Vícios solitários

Experimente organizar um dia inteiro para você. Não estou falando apenas de momentos de beleza e cuidados com o corpo, mas um momento de intimidade e sossego. Ir para cozinha e fazer algo especial pensando apenas no seu gosto, com bastante pimenta ou tempero. Escolher um vinho que não combina com a comida, mas é o preferido. Ouvir aquele CD brega que seus amigos não curtem, porém é um dos favoritos e te traz boas lembranças.

Um tempo seu. Longe dos olhares e gostos alheios, da confusão do mundo. É a sua confusão, o seu momento. Dance na sala ao som do seu CD brega, faça aquela dancinha antiga de quando era criança, imite a Beyoncé e o Justin Timberlake. Escolha um filme sem precisar se preocupar com a hora da sessão e os compromissos dos outros. Leia um livro que está esquecido na estante. Medite. Reze. Durma jogado no sofá da sala. Ou faça um passeio sozinho.

É uma forma de descanso do mundo, dos outros, da correria do dia, e do peso que, às vezes, existe de ter que ser aquilo que não é. Não é fugir, não é solidão. É acolhimento e principalmente, um tempo para se conhecer melhor e aprender a viver com si mesmo, com os medos, as alegrias. Uma forma de autoconhecimento. Se você se conhece, se entende e se respeita, fica um pouco mais fácil compreender o outro e o mundo.

Não há mal nenhum em passar um tempo sozinho, ou melhor, um tempo em sua própria companhia. Como escreveu o colombiano Andrés Caicedo, “Acolha os vícios solitários.”.

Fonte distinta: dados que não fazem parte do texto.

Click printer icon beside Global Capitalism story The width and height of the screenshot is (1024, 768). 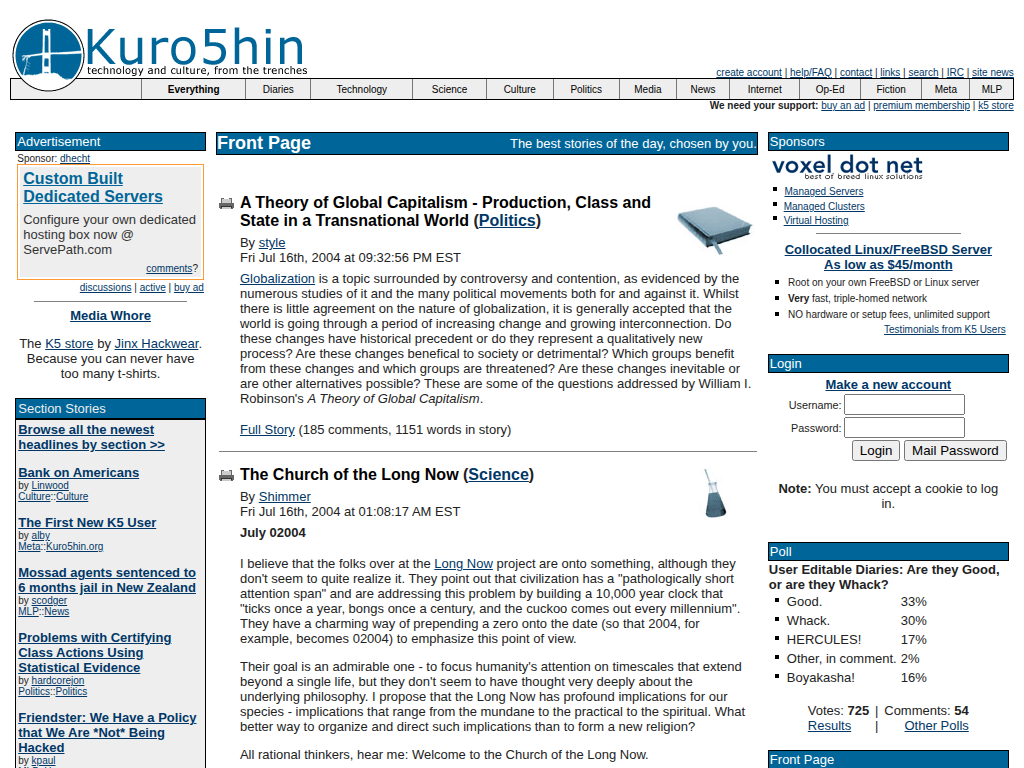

Você pode gostar também de

Comentários 2

  • Cello Reed

    1 de junho de 2015

    Responder

    Vícios solitários, creio que são os únicos que tenho…
    E, só pra constar, faço tudo isso e muito mais (risos) 😉
    Mas falando “sério”, acredito que essa atitude/comportamento/prática [estar consigo mesmo] é o que tem faltado em nossas sociedades, principalmente as ocidentais (e capitalistas). Um pouco mais de “estar consigo mesmo” faria um bem enorme não somente para as próprias pessoas – que desfrutam desse privilégio de estar consigo mesmo – como para as que estão à sua volta e, consequentemente, para a sociedade de modo geral.
    Amo estar a sós comigo mesmo, sozinho ou não.